▸ PROBLEM TO SOLVE: Repeat the records below verbatim.
= Beginning of Section =
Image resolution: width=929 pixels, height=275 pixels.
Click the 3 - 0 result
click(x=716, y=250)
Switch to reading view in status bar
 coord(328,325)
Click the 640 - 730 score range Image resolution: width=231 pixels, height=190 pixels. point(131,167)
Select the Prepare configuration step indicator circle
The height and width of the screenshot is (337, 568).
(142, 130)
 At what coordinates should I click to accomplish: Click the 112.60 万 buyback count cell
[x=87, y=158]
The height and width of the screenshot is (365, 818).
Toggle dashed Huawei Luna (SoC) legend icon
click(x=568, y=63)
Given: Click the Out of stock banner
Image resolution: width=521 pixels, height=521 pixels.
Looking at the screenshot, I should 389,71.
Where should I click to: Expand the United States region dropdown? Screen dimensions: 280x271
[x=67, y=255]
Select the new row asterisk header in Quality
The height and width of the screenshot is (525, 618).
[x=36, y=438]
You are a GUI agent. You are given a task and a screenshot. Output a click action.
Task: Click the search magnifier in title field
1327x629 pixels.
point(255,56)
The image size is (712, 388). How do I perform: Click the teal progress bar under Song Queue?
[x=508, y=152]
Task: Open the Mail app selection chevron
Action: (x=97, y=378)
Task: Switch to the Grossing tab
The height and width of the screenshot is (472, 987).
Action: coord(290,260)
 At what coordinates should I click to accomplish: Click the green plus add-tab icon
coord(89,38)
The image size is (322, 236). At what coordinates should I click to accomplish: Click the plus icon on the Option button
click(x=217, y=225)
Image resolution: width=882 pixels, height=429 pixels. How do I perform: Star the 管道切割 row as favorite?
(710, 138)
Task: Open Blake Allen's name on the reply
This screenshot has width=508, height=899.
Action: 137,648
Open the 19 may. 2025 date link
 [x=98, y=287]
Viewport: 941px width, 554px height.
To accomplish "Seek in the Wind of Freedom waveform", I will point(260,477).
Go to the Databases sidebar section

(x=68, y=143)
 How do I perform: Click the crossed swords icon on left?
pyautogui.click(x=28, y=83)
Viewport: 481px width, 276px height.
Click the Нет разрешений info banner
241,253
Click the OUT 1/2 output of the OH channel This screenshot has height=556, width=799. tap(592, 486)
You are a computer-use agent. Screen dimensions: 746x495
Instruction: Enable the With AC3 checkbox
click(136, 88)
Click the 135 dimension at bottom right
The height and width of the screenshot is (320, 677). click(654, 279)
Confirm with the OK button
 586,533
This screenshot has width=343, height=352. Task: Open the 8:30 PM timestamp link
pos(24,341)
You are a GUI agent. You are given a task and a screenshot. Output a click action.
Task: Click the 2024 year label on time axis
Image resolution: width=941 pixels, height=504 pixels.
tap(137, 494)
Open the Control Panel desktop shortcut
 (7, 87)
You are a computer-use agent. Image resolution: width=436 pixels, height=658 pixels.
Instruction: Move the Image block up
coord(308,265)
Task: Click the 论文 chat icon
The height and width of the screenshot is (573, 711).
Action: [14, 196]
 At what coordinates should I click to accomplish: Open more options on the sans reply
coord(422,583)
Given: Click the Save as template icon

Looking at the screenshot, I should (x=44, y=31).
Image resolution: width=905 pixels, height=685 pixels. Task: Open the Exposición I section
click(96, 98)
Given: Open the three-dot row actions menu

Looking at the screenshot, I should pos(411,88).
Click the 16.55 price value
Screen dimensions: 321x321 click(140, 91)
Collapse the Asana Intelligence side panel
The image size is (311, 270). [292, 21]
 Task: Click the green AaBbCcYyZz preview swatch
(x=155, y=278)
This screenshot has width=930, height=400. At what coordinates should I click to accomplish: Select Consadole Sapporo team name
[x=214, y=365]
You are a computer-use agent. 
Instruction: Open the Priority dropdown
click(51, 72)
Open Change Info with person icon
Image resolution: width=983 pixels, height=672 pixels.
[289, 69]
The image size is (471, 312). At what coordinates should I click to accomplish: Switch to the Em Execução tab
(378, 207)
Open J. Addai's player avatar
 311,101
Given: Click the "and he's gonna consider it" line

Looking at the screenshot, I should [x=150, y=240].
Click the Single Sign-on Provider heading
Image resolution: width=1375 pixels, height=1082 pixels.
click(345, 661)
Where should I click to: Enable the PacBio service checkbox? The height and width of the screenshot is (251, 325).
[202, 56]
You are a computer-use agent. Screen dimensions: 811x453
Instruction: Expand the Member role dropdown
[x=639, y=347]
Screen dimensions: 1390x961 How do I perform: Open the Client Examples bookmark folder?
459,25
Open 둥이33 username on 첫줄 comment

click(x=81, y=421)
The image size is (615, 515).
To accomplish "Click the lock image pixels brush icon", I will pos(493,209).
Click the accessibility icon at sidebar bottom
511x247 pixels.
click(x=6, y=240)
= End of Section =
▸ RESULT BELOW:
Image resolution: width=929 pixels, height=275 pixels.
Click the 3 - 0 result
click(x=716, y=250)
Switch to reading view in status bar
 coord(328,325)
Click the 640 - 730 score range Image resolution: width=231 pixels, height=190 pixels. point(131,167)
Select the Prepare configuration step indicator circle
The height and width of the screenshot is (337, 568).
(142, 130)
 At what coordinates should I click to accomplish: Click the 112.60 万 buyback count cell
[x=87, y=158]
The height and width of the screenshot is (365, 818).
Toggle dashed Huawei Luna (SoC) legend icon
click(x=568, y=63)
Given: Click the Out of stock banner
Image resolution: width=521 pixels, height=521 pixels.
Looking at the screenshot, I should 389,71.
Where should I click to: Expand the United States region dropdown? Screen dimensions: 280x271
[x=67, y=255]
Select the new row asterisk header in Quality
The height and width of the screenshot is (525, 618).
[x=36, y=438]
You are a GUI agent. You are given a task and a screenshot. Output a click action.
Task: Click the search magnifier in title field
1327x629 pixels.
point(255,56)
The image size is (712, 388). How do I perform: Click the teal progress bar under Song Queue?
[x=508, y=152]
Task: Open the Mail app selection chevron
Action: (x=97, y=378)
Task: Switch to the Grossing tab
The height and width of the screenshot is (472, 987).
Action: coord(290,260)
 At what coordinates should I click to accomplish: Click the green plus add-tab icon
coord(89,38)
The image size is (322, 236). At what coordinates should I click to accomplish: Click the plus icon on the Option button
click(x=217, y=225)
Image resolution: width=882 pixels, height=429 pixels. How do I perform: Star the 管道切割 row as favorite?
(710, 138)
Task: Open Blake Allen's name on the reply
This screenshot has width=508, height=899.
Action: 137,648
Open the 19 may. 2025 date link
 [x=98, y=287]
Viewport: 941px width, 554px height.
To accomplish "Seek in the Wind of Freedom waveform", I will point(260,477).
Go to the Databases sidebar section

(x=68, y=143)
 How do I perform: Click the crossed swords icon on left?
pyautogui.click(x=28, y=83)
Viewport: 481px width, 276px height.
Click the Нет разрешений info banner
241,253
Click the OUT 1/2 output of the OH channel This screenshot has height=556, width=799. tap(592, 486)
You are a computer-use agent. Screen dimensions: 746x495
Instruction: Enable the With AC3 checkbox
click(136, 88)
Click the 135 dimension at bottom right
The height and width of the screenshot is (320, 677). click(654, 279)
Confirm with the OK button
 586,533
This screenshot has width=343, height=352. Task: Open the 8:30 PM timestamp link
pos(24,341)
You are a GUI agent. You are given a task and a screenshot. Output a click action.
Task: Click the 2024 year label on time axis
Image resolution: width=941 pixels, height=504 pixels.
tap(137, 494)
Open the Control Panel desktop shortcut
 (7, 87)
You are a computer-use agent. Image resolution: width=436 pixels, height=658 pixels.
Instruction: Move the Image block up
coord(308,265)
Task: Click the 论文 chat icon
The height and width of the screenshot is (573, 711).
Action: [14, 196]
 At what coordinates should I click to accomplish: Open more options on the sans reply
coord(422,583)
Given: Click the Save as template icon

Looking at the screenshot, I should (x=44, y=31).
Image resolution: width=905 pixels, height=685 pixels. Task: Open the Exposición I section
click(96, 98)
Given: Open the three-dot row actions menu

Looking at the screenshot, I should pos(411,88).
Click the 16.55 price value
Screen dimensions: 321x321 click(140, 91)
Collapse the Asana Intelligence side panel
The image size is (311, 270). [292, 21]
 Task: Click the green AaBbCcYyZz preview swatch
(x=155, y=278)
This screenshot has width=930, height=400. At what coordinates should I click to accomplish: Select Consadole Sapporo team name
[x=214, y=365]
You are a computer-use agent. 
Instruction: Open the Priority dropdown
click(51, 72)
Open Change Info with person icon
Image resolution: width=983 pixels, height=672 pixels.
[289, 69]
The image size is (471, 312). At what coordinates should I click to accomplish: Switch to the Em Execução tab
(378, 207)
Open J. Addai's player avatar
 311,101
Given: Click the "and he's gonna consider it" line

Looking at the screenshot, I should [x=150, y=240].
Click the Single Sign-on Provider heading
Image resolution: width=1375 pixels, height=1082 pixels.
click(345, 661)
Where should I click to: Enable the PacBio service checkbox? The height and width of the screenshot is (251, 325).
[202, 56]
You are a computer-use agent. Screen dimensions: 811x453
Instruction: Expand the Member role dropdown
[x=639, y=347]
Screen dimensions: 1390x961 How do I perform: Open the Client Examples bookmark folder?
459,25
Open 둥이33 username on 첫줄 comment

click(x=81, y=421)
The image size is (615, 515).
To accomplish "Click the lock image pixels brush icon", I will pos(493,209).
Click the accessibility icon at sidebar bottom
511x247 pixels.
click(x=6, y=240)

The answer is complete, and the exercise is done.